What the exercise asks =>
Below are the records; locate each line with the word "computer" and copy it.

Given data =>
● ● ● ● ●

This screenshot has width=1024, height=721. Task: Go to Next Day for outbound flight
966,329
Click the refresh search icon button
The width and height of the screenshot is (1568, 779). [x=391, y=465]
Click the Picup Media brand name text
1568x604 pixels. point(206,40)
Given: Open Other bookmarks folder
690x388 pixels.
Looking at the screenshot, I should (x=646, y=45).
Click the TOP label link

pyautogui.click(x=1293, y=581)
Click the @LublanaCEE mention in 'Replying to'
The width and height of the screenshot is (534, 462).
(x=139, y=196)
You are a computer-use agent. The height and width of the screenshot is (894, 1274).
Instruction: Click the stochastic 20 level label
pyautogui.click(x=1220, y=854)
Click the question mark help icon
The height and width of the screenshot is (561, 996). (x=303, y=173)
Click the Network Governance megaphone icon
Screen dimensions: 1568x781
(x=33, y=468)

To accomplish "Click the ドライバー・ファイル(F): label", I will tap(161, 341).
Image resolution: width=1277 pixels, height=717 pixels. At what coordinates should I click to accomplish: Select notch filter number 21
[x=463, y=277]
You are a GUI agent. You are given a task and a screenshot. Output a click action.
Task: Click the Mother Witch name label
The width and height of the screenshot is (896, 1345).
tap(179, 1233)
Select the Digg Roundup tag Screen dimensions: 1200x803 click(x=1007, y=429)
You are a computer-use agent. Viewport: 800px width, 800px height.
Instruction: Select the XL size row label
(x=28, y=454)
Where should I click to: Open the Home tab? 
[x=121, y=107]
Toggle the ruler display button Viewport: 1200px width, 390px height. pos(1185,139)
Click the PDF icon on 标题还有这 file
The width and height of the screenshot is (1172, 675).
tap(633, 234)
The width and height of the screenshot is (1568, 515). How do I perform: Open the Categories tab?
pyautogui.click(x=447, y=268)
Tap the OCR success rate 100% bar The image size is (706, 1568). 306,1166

● ● ● ● ●

Reply to the task =>
You are a computer-use agent. The height and width of the screenshot is (894, 1274).
You are a computer-use agent. Viewport: 800px width, 800px height.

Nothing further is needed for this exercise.